Orquestra de Cantores Cegos leva trilogia musical inédita ao Theatro Carlos Gomes
Publicado em 03/05/2026 às 06:20
Foto: Freepik
Após três anos de pesquisa, criação e apresentações, a Orquestra Brasileira de Cantores Cegos chega ao palco do Theatro Carlos Gomes com uma mostra inédita que reúne, pela primeira vez, os três repertórios desenvolvidos ao longo de sua trajetória. As apresentações acontecem entre os dias 13 e 15 de maio e prometem emocionar o público com mais de 50 canções da tradição oral brasileira.
A temporada celebra o percurso do grupo e destaca a diversidade cultural presente no patrimônio imaterial do país. No espetáculo, o público terá contato com cantos de trabalho, músicas de celebração e manifestações ligadas a rituais de povos indígenas, comunidades quilombolas e populações rurais, evidenciando a riqueza das tradições transmitidas de geração em geração.
A realização é da Associação Sociedade Cultura e Arte (SOCA Brasil), com produção da Cia Poéticas da Cena Contemporânea e coprodução do Espaço Contêiner. O projeto conta com patrocínio do Itaú e da MIP-Multilift, por meio da Lei Rouanet, além do apoio do Governo Federal e do Governo do Espírito Santo, via Secretaria da Cultura.
Formada por 16 cantores cegos, a orquestra propõe uma experiência que une música e encenação. Os três repertórios apresentados mantêm um conceito comum, mas possuem identidades próprias, formando um verdadeiro mosaico da cultura popular brasileira. As canções, todas de domínio público, resistem ao tempo e permanecem vivas na memória coletiva.
Segundo a diretora artística e coordenadora do projeto, Rejane Arruda, a proposta evidencia a força da oralidade no Brasil. Ela destaca que o espetáculo combina elementos musicais e performáticos, como iluminação, atuação, movimento e regência percussiva, criando uma experiência sensorial intensa para o público.

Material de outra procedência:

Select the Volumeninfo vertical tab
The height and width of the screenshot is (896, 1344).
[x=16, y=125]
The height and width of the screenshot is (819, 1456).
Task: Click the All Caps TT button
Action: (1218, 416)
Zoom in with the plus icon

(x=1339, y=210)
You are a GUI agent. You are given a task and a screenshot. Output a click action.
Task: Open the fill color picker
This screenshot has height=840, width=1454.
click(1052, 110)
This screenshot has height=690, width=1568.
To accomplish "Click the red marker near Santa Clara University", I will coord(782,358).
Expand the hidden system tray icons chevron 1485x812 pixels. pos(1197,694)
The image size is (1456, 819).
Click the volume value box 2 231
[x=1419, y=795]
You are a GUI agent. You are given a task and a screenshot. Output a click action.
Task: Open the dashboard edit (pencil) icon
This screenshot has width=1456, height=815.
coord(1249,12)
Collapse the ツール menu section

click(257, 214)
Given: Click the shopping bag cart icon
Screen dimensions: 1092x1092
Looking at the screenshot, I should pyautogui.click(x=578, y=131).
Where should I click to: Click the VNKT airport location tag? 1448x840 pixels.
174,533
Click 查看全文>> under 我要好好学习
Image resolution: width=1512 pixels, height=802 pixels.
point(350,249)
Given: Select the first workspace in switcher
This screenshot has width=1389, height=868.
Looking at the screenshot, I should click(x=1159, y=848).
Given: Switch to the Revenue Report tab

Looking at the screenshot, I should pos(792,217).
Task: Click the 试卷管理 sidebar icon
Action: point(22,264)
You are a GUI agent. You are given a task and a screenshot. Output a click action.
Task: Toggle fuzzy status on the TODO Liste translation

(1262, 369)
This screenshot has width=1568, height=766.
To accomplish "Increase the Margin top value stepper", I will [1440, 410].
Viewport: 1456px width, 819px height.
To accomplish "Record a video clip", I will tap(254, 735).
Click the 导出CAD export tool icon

Ao longo dos anos, o projeto já alcançou mais de 9 mil espectadores, com foco na democratização do acesso à cultura. Parte significativa desse público é formada por estudantes da rede pública, que participam das sessões mediante agendamento.
Para os integrantes, a nova temporada representa um momento especial. A cantora Geovana Santos ressalta o desafio de reunir os três repertórios em uma mesma apresentação, enquanto o cantor Maycon Machado destaca a expectativa de se apresentar em um espaço simbólico como o teatro.
A montagem também chama atenção pelo diálogo entre música e cena, com a participação de atores da Cia Poéticas da Cena Contemporânea. A regência do maestro Thomas Davison utiliza a percussão corporal como elemento criativo, enquanto o piano de Evelyn Drummond sustenta a base harmônica dos arranjos, assinados por Tarita de Souza.
As canções foram reunidas a partir da pesquisa da musicista Renata Mattar, que desde a década de 1990 registra cantigas preservadas em comunidades tradicionais de diversas regiões do Brasil.
Além das apresentações abertas ao público, a programação inclui sessões com atendimento prioritário para escolas, com reserva de ingressos e oferta de transporte para grupos organizados. A iniciativa também conta com ações de acessibilidade e uma rede de voluntários para acolhimento do público.
Os ingressos serão disponibilizados previamente, e as instituições interessadas em participar das sessões educativas devem realizar inscrição junto à produção.